Directions for this task: Return verbatim the run of lines that opens with the line holding "Plan du site (218, 2526)" and closes with the last line of the records.

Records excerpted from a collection
Start of Block
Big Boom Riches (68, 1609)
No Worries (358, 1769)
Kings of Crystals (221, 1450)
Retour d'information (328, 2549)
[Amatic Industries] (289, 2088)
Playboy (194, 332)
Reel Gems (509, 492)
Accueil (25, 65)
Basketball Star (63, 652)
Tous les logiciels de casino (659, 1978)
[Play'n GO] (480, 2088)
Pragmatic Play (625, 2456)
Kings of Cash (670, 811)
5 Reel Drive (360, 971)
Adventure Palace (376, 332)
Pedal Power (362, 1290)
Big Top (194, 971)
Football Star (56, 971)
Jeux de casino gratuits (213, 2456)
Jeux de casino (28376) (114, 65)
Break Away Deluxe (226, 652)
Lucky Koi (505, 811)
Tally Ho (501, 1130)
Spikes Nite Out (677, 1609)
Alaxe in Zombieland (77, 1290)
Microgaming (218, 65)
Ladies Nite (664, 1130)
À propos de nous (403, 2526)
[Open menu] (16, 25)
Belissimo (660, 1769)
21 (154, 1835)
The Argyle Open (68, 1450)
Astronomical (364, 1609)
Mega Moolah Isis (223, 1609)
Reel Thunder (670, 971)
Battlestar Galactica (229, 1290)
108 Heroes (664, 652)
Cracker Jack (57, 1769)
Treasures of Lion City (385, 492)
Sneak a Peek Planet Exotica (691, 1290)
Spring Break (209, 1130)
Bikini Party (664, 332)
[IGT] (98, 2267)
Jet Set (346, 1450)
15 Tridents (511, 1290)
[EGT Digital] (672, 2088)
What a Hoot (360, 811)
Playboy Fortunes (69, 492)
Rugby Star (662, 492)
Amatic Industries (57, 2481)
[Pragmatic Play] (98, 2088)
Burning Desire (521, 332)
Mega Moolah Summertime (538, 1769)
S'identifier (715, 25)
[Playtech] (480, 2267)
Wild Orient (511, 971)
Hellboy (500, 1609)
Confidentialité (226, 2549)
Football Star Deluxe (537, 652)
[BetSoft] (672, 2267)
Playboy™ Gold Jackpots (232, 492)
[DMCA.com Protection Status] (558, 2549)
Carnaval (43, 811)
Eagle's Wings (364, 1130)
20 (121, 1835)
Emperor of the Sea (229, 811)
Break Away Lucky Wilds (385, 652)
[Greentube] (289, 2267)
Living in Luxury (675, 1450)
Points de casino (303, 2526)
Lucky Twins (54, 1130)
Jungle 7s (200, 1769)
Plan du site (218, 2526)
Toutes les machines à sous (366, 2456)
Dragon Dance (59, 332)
End of Block
Solution:
Plan du site (218, 2526)
Toutes les machines à sous (366, 2456)
Dragon Dance (59, 332)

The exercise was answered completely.